The governments of Bulgaria and Serbia could sign short-term agreements on the supply of Russian gas while both countries develop new alternative routes, according to participants in the Balkan market.
The current short-term contract between Serbia and Russia’s state supplier Gazprom expires on June 30th. Bulgaria’s current long-term contract with Gazprom for 2.9 billion cubic meters (bcm) per year expires at the end of 2022.
Bulgarian Prime Minister Kiril Petkov said on March 25th that Russian gas could be part of Bulgaria’s supply mix in the future, while the European Commission could negotiate on behalf of all interested EU countries when buying gas from third countries.
This would change the negotiating position and provide better conditions and lower prices. That would be especially important for Bulgaria, whose contract with Gazprom expires this year, Petkov pointed out.
Serbia announced in February that it plans to start negotiations on a new ten-year gas contract with Gazprom by the end of March.
“For now, gas delivery is normal. We receive six million cubic meters (mcm) of gas per day from Gazprom. There are various scenarios and crisis plans and we are maintaining communication with both Bulgaria and Russia, and in the coming years anything is possible, especially the proposal of the International Energy Agency to EU countries not to sign new agreements with Gazprom when existing ones expire, “she said on March 22. Minister of Energy Zorana Mihajlovic.
Market overview
Participants in the Balkan market expect that both Bulgaria and Serbia will sign short-term agreements with Gazprom this year to ensure that gas supplies continue uninterrupted during the next winter season.

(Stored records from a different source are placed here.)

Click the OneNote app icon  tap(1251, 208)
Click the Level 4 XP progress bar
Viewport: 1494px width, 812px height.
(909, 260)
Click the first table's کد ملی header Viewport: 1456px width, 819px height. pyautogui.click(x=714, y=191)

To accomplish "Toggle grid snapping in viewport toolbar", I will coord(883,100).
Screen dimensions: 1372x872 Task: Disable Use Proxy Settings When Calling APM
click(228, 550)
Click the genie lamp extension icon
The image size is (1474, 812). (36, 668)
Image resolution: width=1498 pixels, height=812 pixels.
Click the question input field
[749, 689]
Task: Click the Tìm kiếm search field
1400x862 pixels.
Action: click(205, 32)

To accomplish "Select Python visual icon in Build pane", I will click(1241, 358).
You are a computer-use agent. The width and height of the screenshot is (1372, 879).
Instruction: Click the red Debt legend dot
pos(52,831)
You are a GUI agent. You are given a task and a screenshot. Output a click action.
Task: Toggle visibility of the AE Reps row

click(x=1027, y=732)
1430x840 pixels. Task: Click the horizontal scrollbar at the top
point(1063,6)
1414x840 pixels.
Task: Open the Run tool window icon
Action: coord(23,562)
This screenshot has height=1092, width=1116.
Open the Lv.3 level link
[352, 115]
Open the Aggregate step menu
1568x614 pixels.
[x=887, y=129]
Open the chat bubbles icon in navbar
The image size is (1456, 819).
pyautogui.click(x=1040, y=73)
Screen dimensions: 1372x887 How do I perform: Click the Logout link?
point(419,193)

Given the European Union’s plans to phase out Russian coal, oil and gas by 2027, both countries could sign short-term gas contracts with a maximum length of five years, the source said.
Both countries should sign flexible agreements with Gazprom and avoid take-or-pay clauses, another source said, suggesting a mix of oil and gas price indexations.
A third participant said that Gazprom’s potential agreements with the two countries would be very different. Bulgaria is a member of the EU, and Serbia is not, which already makes a difference in the negotiation strategy on the side of Gazprom.
In accordance with the current short-term contract, which expires in June, Serbia paid 270 dollars per thousand cubic meters.
The source said that the two countries could negotiate the reduction of Russian quantities by 2027, while they would develop alternative routes and gas infrastructure in the same period.
Alternative supply
Since the beginning of 2021, Russia has been supplying 20 billion cubic meters of gas a year to Bulgaria and Serbia via the Turkish Stream 2 gas pipeline through Bulgaria’s national gas transmission system.
Both countries want to diversify their gas supplies in the coming years by commissioning a new Bulgarian-Serbian gas interconnector (IBS) with a capacity of 1.8 billion cubic meters per year, which should start operating in October 2023.
IBS will increase access to LNG from Greece, Azerbaijani gas from the Southern Gas Corridor via the 10 billion cubic meter Trans-Adriatic Pipeline (TAP) and potential quantities from the United States, Egypt, Qatar, Algeria, Israel and Cyprus.
According to the ICGB project company, more Azerbaijani gas and LNG could come from the Greece-Bulgaria (IGB) interconnector, with a capacity of 3 billion cubic meters a year, which should be available on July 1st.
The IGB is crucial for the diversification and security of gas supply in Southeast Europe, as it will provide access to Azerbaijani gas through TAP and potentially LNG at the planned Greek terminal in Alexandroupolis, which should be available by the end of 2023.